**OBJECTIVE:**
From the oil market report below, list every futures contract that has a midday price, along with that price.

**SOURCE PASSAGE:**
[BEGIN]

Crude and refined product futures sharply pared gains by midday Wednesday, after bearish U.S. data by the Energy Information Administration put a lid on a rally fueled by intense fears of a wider war between Israel and Iran that could threaten global oil supply.

At 11:55 a.m. ET, November NYMEX West Texas Intermediate crude futures rose 40cts to about $70.25/bbl, and December WTI increased 40cts to $69.80/bbl.

London-based ICE Brent crude for December delivery climbed 30cts to $73.90/bbl and January Brent was also 30cts higher at $73.60/bbl.

In early Wednesday morning trade, both crude benchmarks rallied more than $2/bbl. They also settled $1-2/bbl higher on Tuesday.

November NYMEX RBOB futures edged up 0.55cts to $1.9720/gal, and December RBOB increased 0.40cts to $1.9450/gal. The November ULSD contract was 0.75cts higher at $2.1820/gal, and December ULSD gained 0.90cts to $2.1955/gal.

Both gasoline and diesel futures were up 5-8cts in the early session.

At the wholesale level, the large price swings in NYMEX product futures triggered above-average number of rack price moves for gasoline and diesel.

Fuel retailers tend to send tanker trucks to oil terminals to avoid paying more in anticipation of further rack price increases.

The latest EIA data showed a 3.9-million-bbl increase in U.S. commercial crude oil inventories as well as substantially lower demand for the week ended Friday. Gasoline stocks also gained 1.1 million bbl while distillate inventories dropped 1.3 million bbl.

[END]

**INFORMATION PROVIDED:**
[BEGIN]

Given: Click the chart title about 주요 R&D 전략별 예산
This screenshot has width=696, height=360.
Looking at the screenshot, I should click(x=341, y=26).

[END]

**ANSWER TO THE TASK:**
- November NYMEX WTI crude: about $70.25/bbl
- December WTI crude: $69.80/bbl
- December ICE Brent crude: $73.90/bbl
- January Brent crude: $73.60/bbl
- November NYMEX RBOB: $1.9720/gal
- December RBOB: $1.9450/gal
- November ULSD: $2.1820/gal
- December ULSD: $2.1955/gal